Reviewed By FarleyCZ [all]
February 6th, 2012
Version reviewed: 2 on Windows

Lets tallk about this little gem!

Again, while finding low cost good sounding solution to my mixing problems, I found that huge amount of people recomends (sorry for comparison again, but I think this one is needed) SPL transient designer. I dont know how you guys, but 200 bucks is huge amount of money for me and I'm always feeling wierd about plugs with two buttons and such a gigantic price tag. So I went comparing.

I took little saw note with no dynamics at all and tried to watch on osciloscope whats happening when processed by Bitter Sweet and demo of SPL. I was interested mainly in steepness of reaction and overall shape of attack effect. I found that both used curved shape of attack, not just linear ramp. Good. I didn't meature precisely by any means, but as far as the attack steepnes went, they both didn't "click" right to highest volumes. They "climbed" there. At the first SPL seemed about 0,3ms quicker, but after some repeating both designers ended up in "1-2 ms" range.

Now if you look closer, right under Bitter Sweet big button is time adjustment slider. By listen I wasn't sure what it affected and yeah, it was length of the decline. This is feature SPL doesn't have. On the other halnd SPL has a sustain phase adjustment that kind of raise level back again. This is something Bitter Sweet could use in next version, yes. :)

Any other differences? Well if you send more notes in (= signal that just "bubbles" volumewise), they behave pretty much the same. Wait until it drops down doing nothing and then waiting for another attack. Both can do ridiculous spike heights, but in that area, SPL can do a bit more ridiculous ones. But I think nobody will use this feature anyhow.

Only serious character difference I found was by getting them overdriven. (= attack clipping) SPL shows that it really has some analog code inside and it slowly saturate the signal in kind of pleasant way. Bitter Sweet limits it self by some soft limiting if at all and tries to remain original character of the sound, which could be good thing too. When you have already saturated material, you don't want another coloration.

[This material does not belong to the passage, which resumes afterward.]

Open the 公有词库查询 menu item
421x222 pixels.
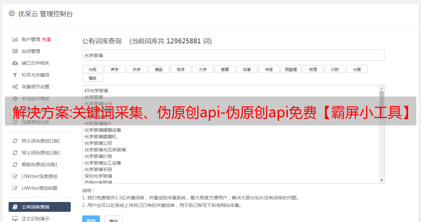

So, it can stand up to it's 200$% more expansive oponent. It miss sustain feature, but attack phase is adjustable by even more flexible way with similar results soundwise, sometimes even cleaner.

Now I know what you're thinking. Try Dominion, it can do it all. You know..., as far as I love Digital Fisphones, Dominion didn't do as well. It is much more featured than these two, but attack is slower, decline not so elegant and main problem is that it saturates really quickly and not so pleasantly. It brings up even some DC offset into the signal. So Bitter Sweet is actually better choice to mimic the SPL attack behaviour.

For all "I need some transients and don't have bloody 200 bucks!" guys like me definitely a musthave! :)

Cheers.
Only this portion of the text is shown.